- PASSAGE FOR REVIEW:
Segment Open

March 9, 2023

Teaching in the AI-Powered Future

Welcome to the Anthology Education and Research Center Blog Series, Harnessing the Power of Artificial Intelligence (AI). The three-blog series looks at the background of artificial intelligence (AI) in education, as well as the current state, best practices, and thoughts on what the future might hold for AI, ChatGPT, and similar innovations. The series will culminate with a live webinar on Tuesday, March 28.

In 2017, PWC did a survey and found that 72% of respondents believed that AI would be the most significant business advantage of the future. Most recently, ChatGPT has been a hot topic, especially in academic circles. ChatGPT has the potential to encourage education professionals to revisit their current teaching approaches. For example, Columbia Business School professor Dan Wang encourages his students to be upfront in using ChatGPT and to explain how they used it. His students reported that they asked ChatGPT not to do the work for them, but to generate and explore different ideas.

Segment Closed

- SOURCE INFORMATION:
Segment Open

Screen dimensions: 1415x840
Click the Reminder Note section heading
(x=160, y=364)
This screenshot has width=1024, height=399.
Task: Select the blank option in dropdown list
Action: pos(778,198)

Segment Closed

- HOW TO COMPLETE THIS TASK:
Continue the blog post above on teaching with AI from the point where it stops.

- SOLVED PROBLEM:
ChatGPT is only one of the latest uses for AI. AI has been revolutionizing post-secondary education for many years, from personalized experiences to intelligent tutoring systems. As educators and administrators work through how to create strategies that include ChatGPT and other AI tools, it is worthwhile to review other forms of AI that are already in regular use.

AI Systems

Personalized Experiences

One of the significant advantages of AI is its ability to personalize learning experiences. With the help of AI, educators can create personalized learning experiences for students based on their learning preferences. AI can also be useful in assessing students' progress and identifying their strengths and weaknesses in real time. Therefore, instructors can offer students targeted feedback and support, helping them learn at their own pace and level. AI can support more accessible digital learning environments by scanning files and flagging potential accessibility faults like contrast and alt text issues or automatically converting content into alternative formats like audio files or tagged PDFs. AI-powered personalized systems can improve student outcomes, increasing engagement and motivation.

Intelligent Tutoring Systems (ITS)

Intelligent Tutoring Systems are another type of application in which AI is making significant strides. An ITS uses AI to analyze student data and provide personalized feedback and guidance. Such systems can adapt to a student’s level of knowledge, providing targeted support to help students learn better.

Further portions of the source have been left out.